How to complete this task: Rewrite the records below, putting "Screen resolution" wherever "Image resolution" appears and leaving every other character as it is.

Collected data:
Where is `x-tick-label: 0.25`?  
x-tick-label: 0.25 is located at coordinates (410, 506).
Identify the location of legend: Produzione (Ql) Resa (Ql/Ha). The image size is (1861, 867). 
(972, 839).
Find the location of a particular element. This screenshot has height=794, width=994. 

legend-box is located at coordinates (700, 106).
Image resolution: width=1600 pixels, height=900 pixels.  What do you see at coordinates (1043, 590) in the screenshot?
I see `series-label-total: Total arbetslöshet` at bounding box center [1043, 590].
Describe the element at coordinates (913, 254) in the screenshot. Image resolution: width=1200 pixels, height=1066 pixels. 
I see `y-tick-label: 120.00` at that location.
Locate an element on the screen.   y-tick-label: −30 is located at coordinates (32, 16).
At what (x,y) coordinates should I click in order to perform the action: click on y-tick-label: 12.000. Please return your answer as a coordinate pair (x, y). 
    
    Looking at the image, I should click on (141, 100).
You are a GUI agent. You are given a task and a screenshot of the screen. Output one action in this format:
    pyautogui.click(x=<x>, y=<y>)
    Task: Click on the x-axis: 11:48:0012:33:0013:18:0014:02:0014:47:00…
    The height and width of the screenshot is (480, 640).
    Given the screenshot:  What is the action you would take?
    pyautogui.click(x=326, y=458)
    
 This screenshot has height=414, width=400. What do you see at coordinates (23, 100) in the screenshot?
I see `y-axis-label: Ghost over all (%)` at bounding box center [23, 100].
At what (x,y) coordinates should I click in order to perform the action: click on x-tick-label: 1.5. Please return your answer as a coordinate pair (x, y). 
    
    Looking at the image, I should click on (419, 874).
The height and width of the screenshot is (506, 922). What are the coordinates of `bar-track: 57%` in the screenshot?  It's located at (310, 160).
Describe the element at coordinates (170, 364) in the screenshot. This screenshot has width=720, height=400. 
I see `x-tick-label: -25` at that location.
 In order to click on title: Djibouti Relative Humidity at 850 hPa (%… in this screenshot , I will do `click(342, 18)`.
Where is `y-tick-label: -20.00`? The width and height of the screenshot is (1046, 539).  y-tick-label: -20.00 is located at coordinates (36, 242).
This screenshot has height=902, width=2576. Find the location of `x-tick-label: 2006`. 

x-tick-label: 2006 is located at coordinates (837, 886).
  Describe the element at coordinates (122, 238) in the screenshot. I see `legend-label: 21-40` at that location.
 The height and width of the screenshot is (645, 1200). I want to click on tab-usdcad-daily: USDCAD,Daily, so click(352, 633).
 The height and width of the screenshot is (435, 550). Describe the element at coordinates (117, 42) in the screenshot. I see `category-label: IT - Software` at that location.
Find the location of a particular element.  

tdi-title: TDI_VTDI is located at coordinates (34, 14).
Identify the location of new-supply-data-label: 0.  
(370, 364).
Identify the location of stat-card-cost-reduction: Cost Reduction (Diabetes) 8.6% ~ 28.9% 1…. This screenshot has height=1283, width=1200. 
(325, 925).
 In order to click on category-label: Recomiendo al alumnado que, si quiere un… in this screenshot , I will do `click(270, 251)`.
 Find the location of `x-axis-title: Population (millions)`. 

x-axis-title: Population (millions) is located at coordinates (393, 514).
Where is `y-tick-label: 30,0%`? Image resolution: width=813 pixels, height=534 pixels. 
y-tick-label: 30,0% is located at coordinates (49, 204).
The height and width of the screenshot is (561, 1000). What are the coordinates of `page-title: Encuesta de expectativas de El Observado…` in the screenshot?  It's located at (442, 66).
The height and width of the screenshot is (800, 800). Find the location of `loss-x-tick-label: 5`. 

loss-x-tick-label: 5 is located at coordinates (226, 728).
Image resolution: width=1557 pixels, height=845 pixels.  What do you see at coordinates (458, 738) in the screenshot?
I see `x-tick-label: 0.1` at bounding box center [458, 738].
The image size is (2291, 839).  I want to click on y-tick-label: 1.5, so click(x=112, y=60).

Solution below:
Where is `x-tick-label: 0.25`?  
x-tick-label: 0.25 is located at coordinates (410, 506).
Identify the location of legend: Produzione (Ql) Resa (Ql/Ha). The image size is (1861, 867). 
(972, 839).
Find the location of a particular element. This screenshot has height=794, width=994. 

legend-box is located at coordinates (700, 106).
Screen resolution: width=1600 pixels, height=900 pixels.  What do you see at coordinates (1043, 590) in the screenshot?
I see `series-label-total: Total arbetslöshet` at bounding box center [1043, 590].
Describe the element at coordinates (913, 254) in the screenshot. Screen resolution: width=1200 pixels, height=1066 pixels. 
I see `y-tick-label: 120.00` at that location.
Locate an element on the screen.   y-tick-label: −30 is located at coordinates (32, 16).
At what (x,y) coordinates should I click in order to perform the action: click on y-tick-label: 12.000. Please return your answer as a coordinate pair (x, y). 
    
    Looking at the image, I should click on (141, 100).
You are a GUI agent. You are given a task and a screenshot of the screen. Output one action in this format:
    pyautogui.click(x=<x>, y=<y>)
    Task: Click on the x-axis: 11:48:0012:33:0013:18:0014:02:0014:47:00…
    The height and width of the screenshot is (480, 640).
    Given the screenshot:  What is the action you would take?
    pyautogui.click(x=326, y=458)
    
 This screenshot has height=414, width=400. What do you see at coordinates (23, 100) in the screenshot?
I see `y-axis-label: Ghost over all (%)` at bounding box center [23, 100].
At what (x,y) coordinates should I click in order to perform the action: click on x-tick-label: 1.5. Please return your answer as a coordinate pair (x, y). 
    
    Looking at the image, I should click on (419, 874).
The height and width of the screenshot is (506, 922). What are the coordinates of `bar-track: 57%` in the screenshot?  It's located at (310, 160).
Describe the element at coordinates (170, 364) in the screenshot. This screenshot has width=720, height=400. 
I see `x-tick-label: -25` at that location.
 In order to click on title: Djibouti Relative Humidity at 850 hPa (%… in this screenshot , I will do `click(342, 18)`.
Where is `y-tick-label: -20.00`? The width and height of the screenshot is (1046, 539).  y-tick-label: -20.00 is located at coordinates (36, 242).
This screenshot has height=902, width=2576. Find the location of `x-tick-label: 2006`. 

x-tick-label: 2006 is located at coordinates (837, 886).
  Describe the element at coordinates (122, 238) in the screenshot. I see `legend-label: 21-40` at that location.
 The height and width of the screenshot is (645, 1200). I want to click on tab-usdcad-daily: USDCAD,Daily, so click(352, 633).
 The height and width of the screenshot is (435, 550). Describe the element at coordinates (117, 42) in the screenshot. I see `category-label: IT - Software` at that location.
Find the location of a particular element.  

tdi-title: TDI_VTDI is located at coordinates (34, 14).
Identify the location of new-supply-data-label: 0.  
(370, 364).
Identify the location of stat-card-cost-reduction: Cost Reduction (Diabetes) 8.6% ~ 28.9% 1…. This screenshot has height=1283, width=1200. 
(325, 925).
 In order to click on category-label: Recomiendo al alumnado que, si quiere un… in this screenshot , I will do `click(270, 251)`.
 Find the location of `x-axis-title: Population (millions)`. 

x-axis-title: Population (millions) is located at coordinates (393, 514).
Where is `y-tick-label: 30,0%`? Screen resolution: width=813 pixels, height=534 pixels. 
y-tick-label: 30,0% is located at coordinates (49, 204).
The height and width of the screenshot is (561, 1000). What are the coordinates of `page-title: Encuesta de expectativas de El Observado…` in the screenshot?  It's located at (442, 66).
The height and width of the screenshot is (800, 800). Find the location of `loss-x-tick-label: 5`. 

loss-x-tick-label: 5 is located at coordinates (226, 728).
Screen resolution: width=1557 pixels, height=845 pixels.  What do you see at coordinates (458, 738) in the screenshot?
I see `x-tick-label: 0.1` at bounding box center [458, 738].
The image size is (2291, 839).  I want to click on y-tick-label: 1.5, so click(x=112, y=60).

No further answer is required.